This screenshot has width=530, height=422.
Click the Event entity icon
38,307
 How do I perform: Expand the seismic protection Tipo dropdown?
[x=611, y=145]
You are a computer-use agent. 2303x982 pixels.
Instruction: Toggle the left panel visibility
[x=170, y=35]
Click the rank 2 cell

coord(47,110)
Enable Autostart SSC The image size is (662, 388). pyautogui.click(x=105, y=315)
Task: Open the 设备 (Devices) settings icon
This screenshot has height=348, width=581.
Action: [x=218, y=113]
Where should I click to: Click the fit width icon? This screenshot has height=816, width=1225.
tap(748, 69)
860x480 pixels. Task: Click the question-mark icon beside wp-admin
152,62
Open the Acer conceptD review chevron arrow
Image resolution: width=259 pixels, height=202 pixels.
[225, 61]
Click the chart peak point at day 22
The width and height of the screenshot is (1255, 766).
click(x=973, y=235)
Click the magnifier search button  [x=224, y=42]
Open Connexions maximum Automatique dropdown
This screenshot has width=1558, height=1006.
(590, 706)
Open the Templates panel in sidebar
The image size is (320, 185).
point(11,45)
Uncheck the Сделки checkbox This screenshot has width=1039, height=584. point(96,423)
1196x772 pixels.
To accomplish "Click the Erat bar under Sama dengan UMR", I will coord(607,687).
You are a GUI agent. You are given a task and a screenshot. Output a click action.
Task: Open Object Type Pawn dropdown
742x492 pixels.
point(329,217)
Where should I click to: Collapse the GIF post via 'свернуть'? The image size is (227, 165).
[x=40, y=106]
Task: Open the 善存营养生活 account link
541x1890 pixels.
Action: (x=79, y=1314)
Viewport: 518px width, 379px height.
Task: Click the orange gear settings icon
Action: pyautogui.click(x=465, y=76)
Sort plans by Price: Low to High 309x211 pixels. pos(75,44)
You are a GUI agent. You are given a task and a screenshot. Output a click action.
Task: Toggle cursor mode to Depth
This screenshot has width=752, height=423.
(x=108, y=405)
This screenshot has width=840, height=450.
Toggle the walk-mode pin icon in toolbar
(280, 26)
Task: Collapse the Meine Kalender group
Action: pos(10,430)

☆ ☆ ☆ ☆ ☆ ☆ ☆

[EXERCISE GOAL] Print all of the items above again, exactly as they appear, line for line.

[REPLY TO THE EXERCISE]
This screenshot has width=530, height=422.
Click the Event entity icon
38,307
 How do I perform: Expand the seismic protection Tipo dropdown?
[x=611, y=145]
You are a computer-use agent. 2303x982 pixels.
Instruction: Toggle the left panel visibility
[x=170, y=35]
Click the rank 2 cell

coord(47,110)
Enable Autostart SSC The image size is (662, 388). pyautogui.click(x=105, y=315)
Task: Open the 设备 (Devices) settings icon
This screenshot has height=348, width=581.
Action: [x=218, y=113]
Where should I click to: Click the fit width icon? This screenshot has height=816, width=1225.
tap(748, 69)
860x480 pixels. Task: Click the question-mark icon beside wp-admin
152,62
Open the Acer conceptD review chevron arrow
Image resolution: width=259 pixels, height=202 pixels.
[225, 61]
Click the chart peak point at day 22
The width and height of the screenshot is (1255, 766).
click(x=973, y=235)
Click the magnifier search button  [x=224, y=42]
Open Connexions maximum Automatique dropdown
This screenshot has width=1558, height=1006.
(590, 706)
Open the Templates panel in sidebar
The image size is (320, 185).
point(11,45)
Uncheck the Сделки checkbox This screenshot has width=1039, height=584. point(96,423)
1196x772 pixels.
To accomplish "Click the Erat bar under Sama dengan UMR", I will coord(607,687).
You are a GUI agent. You are given a task and a screenshot. Output a click action.
Task: Open Object Type Pawn dropdown
742x492 pixels.
point(329,217)
Where should I click to: Collapse the GIF post via 'свернуть'? The image size is (227, 165).
[x=40, y=106]
Task: Open the 善存营养生活 account link
541x1890 pixels.
Action: (x=79, y=1314)
Viewport: 518px width, 379px height.
Task: Click the orange gear settings icon
Action: pyautogui.click(x=465, y=76)
Sort plans by Price: Low to High 309x211 pixels. pos(75,44)
You are a GUI agent. You are given a task and a screenshot. Output a click action.
Task: Toggle cursor mode to Depth
This screenshot has width=752, height=423.
(x=108, y=405)
This screenshot has width=840, height=450.
Toggle the walk-mode pin icon in toolbar
(280, 26)
Task: Collapse the Meine Kalender group
Action: pos(10,430)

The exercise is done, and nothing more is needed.